Years ago, I was wrestling with some private pain. First my dad was diagnosed with cancer. Then God added sorrow to my pain. We were in missions, and the work meant that my husband was traveling for the mission for long periods of time. I struggled with the sorrow over my dad and with constantly missing my husband, but I did not feel that I could tell anyone about it. After all, Joan, my senior missionary, was in the same situation, and she seemed to cope all right. She toughed it out just fine while I was hiding my feelings and turning a brave face to the world. Actually, I became quite proud of the fact that nobody really knew what was going on inside me. I determined to keep it that way. I knew that God knew, but I had stopped talking to Him about it. I believed that He had told my friend, the senior missionary’s wife, merely to toughen up. I knew that would be the message for me as well.
As I nursed my growing resentment against the mission, and obliquely against God, for putting me in the situation with seemingly no way out, God told on me! Somehow, He let someone know about my pain. And guess who He told? That’s right, my senior missionary! The very person I didn’t want to know. I remember saying, “Well now, that’s great! Lord, why did You do that?”

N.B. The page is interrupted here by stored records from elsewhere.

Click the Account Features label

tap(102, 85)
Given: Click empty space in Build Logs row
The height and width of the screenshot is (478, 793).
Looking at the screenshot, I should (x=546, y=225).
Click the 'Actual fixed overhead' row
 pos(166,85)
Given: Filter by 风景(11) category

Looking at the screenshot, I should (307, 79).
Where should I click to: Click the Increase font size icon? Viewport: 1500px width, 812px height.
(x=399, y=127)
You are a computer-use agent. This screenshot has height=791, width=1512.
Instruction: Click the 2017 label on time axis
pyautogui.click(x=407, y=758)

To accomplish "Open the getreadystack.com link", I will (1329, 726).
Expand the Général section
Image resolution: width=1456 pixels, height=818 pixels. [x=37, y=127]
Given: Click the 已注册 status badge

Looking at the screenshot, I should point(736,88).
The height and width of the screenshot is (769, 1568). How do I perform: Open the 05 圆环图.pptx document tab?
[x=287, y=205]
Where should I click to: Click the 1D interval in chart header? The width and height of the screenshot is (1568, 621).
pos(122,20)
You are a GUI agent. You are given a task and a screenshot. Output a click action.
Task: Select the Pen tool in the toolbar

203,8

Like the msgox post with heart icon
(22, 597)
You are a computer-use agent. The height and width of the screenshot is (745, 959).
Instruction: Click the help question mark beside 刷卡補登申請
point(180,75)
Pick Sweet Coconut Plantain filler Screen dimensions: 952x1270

The first thing the missionary said to me, however, was, “I’m just the messenger!” She managed to relay to me that this was not her word, but God’s. She was not criticizing me; in fact, she had every sympathy for me. She, more than anyone else, understood my feelings. She was simply the mouthpiece of the Lord. The message was a tough one. “This is how it is; sometimes following Jesus brings with it a cost, but a cost, however much it hurts, that is eminently worth it!” My “bishop” used her staff to poke this soldier back into the fray.
The main thing Joan taught me was to not allow pain and sorrow to stop me from talking to God. “Why cut yourself off from your main source of help, Jill?” she asked me that day. The day I was able to receive that word of the Lord from my friend was the day I stumbled back to the throne room and was on my way to victory!
I realized she was only the messenger and that what she had to say was truth from God, so I was able to accept her words and do something about them. That day I asked God to take my resentment and anger and to help me have a sweet spirit of acceptance. And He did.
Sometimes God asks us to be the bearers of the kind of message Joan gave me. At those times, we need to pray that we will be able to relay the vital piece of information in a way that will be accepted. At other times, instead of delivering the hard message you have to receive it. What are some of the truths you may have to face during your times of suffering?